Sanjoy Das wrote:
In your
example, foo will have to treat its argument differently depending on
whether it is a GC pointer or not.
In practice, this is not true of many functions that don't call other
functions. Take the example of a simple "print" function that takes a
void * to cast and print, type_int to determine what to cast to: why
should it care about whether the pointer is GC'able or not? In the
callsite, I have this information, and I accordingly emit
statepoint/relocate information. But "print" doesn't call other
functions, and doesn't need to emit statepoint/relocate.
You are right that there are some functions which can not trigger garbage collection and thus are not sensitive to the 'type' of the pointer they've been given. I've been calling such functions "gc leaf functions" for lack of a better name. However, there's a good chance that your "simple print function" is not, in fact, such a function. If your print routine contains any non gc-leaf call, or a loop whose bounds are not known at compile time, it may in fact need to do relocation. Depending on your collector, the routine may also need a load or store barrier for one or the other uses. It's highly unlikely that the code between the GC address space and the non-GC address space is actually the same.
There's lots of room to experiment with a gc-leaf function attribute, and - in particular - the inference of such.
Having said all that, I'm really curious why this matters to you. In practice, we haven't found there to be many functions at all which are needed on both gc and non-gc pointers (where the function is *also* a gc-leaf.) Unless you're seeing a bunch of cases like this, I'd just duplicate the shared routines.

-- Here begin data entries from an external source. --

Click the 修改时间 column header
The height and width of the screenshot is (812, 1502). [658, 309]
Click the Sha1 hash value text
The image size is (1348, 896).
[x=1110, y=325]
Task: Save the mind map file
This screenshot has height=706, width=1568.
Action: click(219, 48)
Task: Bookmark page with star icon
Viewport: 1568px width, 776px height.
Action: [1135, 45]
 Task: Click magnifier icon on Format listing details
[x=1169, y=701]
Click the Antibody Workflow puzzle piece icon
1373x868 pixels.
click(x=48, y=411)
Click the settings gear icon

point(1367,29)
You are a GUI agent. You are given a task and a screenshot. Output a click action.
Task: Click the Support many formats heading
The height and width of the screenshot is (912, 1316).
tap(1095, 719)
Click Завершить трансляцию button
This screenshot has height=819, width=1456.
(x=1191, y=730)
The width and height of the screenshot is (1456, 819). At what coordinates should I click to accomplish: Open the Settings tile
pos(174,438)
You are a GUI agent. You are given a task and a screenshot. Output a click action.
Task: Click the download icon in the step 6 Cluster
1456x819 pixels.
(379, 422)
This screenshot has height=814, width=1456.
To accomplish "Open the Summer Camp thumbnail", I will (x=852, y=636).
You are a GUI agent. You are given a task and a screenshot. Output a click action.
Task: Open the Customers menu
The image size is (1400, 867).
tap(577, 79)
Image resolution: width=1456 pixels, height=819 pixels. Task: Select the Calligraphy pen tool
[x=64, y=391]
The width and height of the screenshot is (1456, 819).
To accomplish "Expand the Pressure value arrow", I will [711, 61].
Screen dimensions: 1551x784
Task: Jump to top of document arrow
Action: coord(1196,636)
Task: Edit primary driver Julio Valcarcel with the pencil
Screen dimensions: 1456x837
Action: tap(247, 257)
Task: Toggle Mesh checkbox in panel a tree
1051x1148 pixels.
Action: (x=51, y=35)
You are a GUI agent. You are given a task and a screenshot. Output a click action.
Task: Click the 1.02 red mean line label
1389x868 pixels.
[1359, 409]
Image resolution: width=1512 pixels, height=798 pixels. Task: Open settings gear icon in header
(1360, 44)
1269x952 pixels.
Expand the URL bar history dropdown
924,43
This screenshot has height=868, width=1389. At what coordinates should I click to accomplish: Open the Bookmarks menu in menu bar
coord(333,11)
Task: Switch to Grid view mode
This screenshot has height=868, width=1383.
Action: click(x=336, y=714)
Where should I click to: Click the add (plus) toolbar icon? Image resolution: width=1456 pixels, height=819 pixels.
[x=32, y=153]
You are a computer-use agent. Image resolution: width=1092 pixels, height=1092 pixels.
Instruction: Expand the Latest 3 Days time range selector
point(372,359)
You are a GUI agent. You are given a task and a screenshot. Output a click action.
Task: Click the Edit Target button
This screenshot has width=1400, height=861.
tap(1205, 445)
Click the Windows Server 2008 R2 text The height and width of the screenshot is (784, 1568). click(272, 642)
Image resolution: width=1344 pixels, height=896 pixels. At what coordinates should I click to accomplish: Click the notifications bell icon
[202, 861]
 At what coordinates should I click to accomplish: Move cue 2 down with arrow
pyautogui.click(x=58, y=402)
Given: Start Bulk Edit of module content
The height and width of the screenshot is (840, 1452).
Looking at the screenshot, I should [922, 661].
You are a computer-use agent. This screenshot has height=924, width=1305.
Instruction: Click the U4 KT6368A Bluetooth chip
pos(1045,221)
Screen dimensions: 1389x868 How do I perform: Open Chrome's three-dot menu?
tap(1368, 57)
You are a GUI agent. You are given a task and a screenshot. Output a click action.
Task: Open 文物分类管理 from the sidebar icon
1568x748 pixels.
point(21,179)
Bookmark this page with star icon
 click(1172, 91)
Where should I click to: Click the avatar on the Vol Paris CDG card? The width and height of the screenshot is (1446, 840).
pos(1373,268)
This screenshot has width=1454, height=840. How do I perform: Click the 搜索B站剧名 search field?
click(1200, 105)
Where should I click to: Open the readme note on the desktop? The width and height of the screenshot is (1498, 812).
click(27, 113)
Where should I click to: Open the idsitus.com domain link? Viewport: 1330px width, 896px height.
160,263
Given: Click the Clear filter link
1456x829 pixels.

Let's say I made the void * argument addrspace(0). Then, in callsites
where I have an addrspace(1) to pass, I have to emit:
addrspacecast 1 -> 0
call print
addrspacecast 0 -> 1
Is the ideal workflow, or should we have some sort of addrspaceany?
I strongly advise against introducing such casts. Doing so makes it much harder to reason about correctness. I would be open to a proposal of an "generic address space" mechanism, but that's a large project. I don't really see the motivation for it currently. You'd need to send a proposal to llvmdev and get feedback on the idea.